# Aim of the exercise:
Lay out as a numbered list the part of the data that opens with the line containing "Open App & browser control" and closes with the line containing "tap(418, 134)", including both of those lines and skipping any blank lines. List nothing outside that span.

# Provided data:

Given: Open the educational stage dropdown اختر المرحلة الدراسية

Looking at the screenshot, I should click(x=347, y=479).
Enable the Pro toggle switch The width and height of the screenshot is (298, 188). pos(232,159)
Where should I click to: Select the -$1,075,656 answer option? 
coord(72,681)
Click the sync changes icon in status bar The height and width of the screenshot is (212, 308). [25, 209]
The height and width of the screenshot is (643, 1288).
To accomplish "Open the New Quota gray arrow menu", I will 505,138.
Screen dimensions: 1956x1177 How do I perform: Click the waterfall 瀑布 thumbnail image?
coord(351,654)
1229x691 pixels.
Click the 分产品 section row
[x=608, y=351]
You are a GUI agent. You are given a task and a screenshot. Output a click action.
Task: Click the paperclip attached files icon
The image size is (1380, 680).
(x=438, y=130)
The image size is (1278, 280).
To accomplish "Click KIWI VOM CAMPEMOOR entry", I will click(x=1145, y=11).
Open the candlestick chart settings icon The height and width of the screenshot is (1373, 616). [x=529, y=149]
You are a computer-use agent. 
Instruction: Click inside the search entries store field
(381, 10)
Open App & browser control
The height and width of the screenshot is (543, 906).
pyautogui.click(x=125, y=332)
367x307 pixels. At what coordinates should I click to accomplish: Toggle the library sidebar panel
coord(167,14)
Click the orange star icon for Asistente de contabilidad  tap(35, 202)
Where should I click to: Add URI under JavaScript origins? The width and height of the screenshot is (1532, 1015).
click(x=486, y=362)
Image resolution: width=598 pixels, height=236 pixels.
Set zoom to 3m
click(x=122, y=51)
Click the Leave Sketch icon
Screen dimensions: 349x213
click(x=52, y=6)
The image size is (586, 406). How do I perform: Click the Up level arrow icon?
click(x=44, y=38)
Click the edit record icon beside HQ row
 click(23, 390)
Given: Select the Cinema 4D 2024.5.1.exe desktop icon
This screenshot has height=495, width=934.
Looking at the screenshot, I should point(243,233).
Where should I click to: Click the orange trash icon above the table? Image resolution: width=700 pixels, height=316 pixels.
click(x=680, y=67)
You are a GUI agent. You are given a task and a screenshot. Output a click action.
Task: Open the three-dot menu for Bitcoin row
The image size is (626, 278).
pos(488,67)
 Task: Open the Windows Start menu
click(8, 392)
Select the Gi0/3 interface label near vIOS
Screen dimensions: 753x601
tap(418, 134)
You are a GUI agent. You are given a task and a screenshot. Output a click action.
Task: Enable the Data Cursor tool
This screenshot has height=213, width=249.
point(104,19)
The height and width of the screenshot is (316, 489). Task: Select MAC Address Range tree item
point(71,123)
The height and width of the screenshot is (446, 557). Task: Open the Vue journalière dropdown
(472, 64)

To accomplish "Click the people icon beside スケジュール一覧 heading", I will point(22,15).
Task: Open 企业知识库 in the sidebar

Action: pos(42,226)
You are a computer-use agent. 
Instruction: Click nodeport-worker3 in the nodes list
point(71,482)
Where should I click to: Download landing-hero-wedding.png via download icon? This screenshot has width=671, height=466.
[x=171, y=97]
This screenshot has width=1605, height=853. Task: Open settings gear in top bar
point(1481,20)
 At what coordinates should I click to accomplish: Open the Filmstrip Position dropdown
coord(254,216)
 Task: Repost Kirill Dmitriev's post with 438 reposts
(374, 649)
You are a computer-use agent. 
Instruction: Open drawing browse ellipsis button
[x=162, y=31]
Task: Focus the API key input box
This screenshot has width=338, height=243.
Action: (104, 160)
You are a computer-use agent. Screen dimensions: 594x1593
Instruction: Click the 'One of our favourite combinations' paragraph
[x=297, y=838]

# Solution to the problem:
1. Open App & browser control
2. The height and width of the screenshot is (543, 906).
3. pyautogui.click(x=125, y=332)
4. 367x307 pixels. At what coordinates should I click to accomplish: Toggle the library sidebar panel
5. coord(167,14)
6. Click the orange star icon for Asistente de contabilidad  tap(35, 202)
7. Where should I click to: Add URI under JavaScript origins? The width and height of the screenshot is (1532, 1015).
8. click(x=486, y=362)
9. Image resolution: width=598 pixels, height=236 pixels.
10. Set zoom to 3m
11. click(x=122, y=51)
12. Click the Leave Sketch icon
13. Screen dimensions: 349x213
14. click(x=52, y=6)
15. The image size is (586, 406). How do I perform: Click the Up level arrow icon?
16. click(x=44, y=38)
17. Click the edit record icon beside HQ row
18.  click(23, 390)
19. Given: Select the Cinema 4D 2024.5.1.exe desktop icon
20. This screenshot has height=495, width=934.
21. Looking at the screenshot, I should point(243,233).
22. Where should I click to: Click the orange trash icon above the table? Image resolution: width=700 pixels, height=316 pixels.
23. click(x=680, y=67)
24. You are a GUI agent. You are given a task and a screenshot. Output a click action.
25. Task: Open the three-dot menu for Bitcoin row
26. The image size is (626, 278).
27. pos(488,67)
28.  Task: Open the Windows Start menu
29. click(8, 392)
30. Select the Gi0/3 interface label near vIOS
31. Screen dimensions: 753x601
32. tap(418, 134)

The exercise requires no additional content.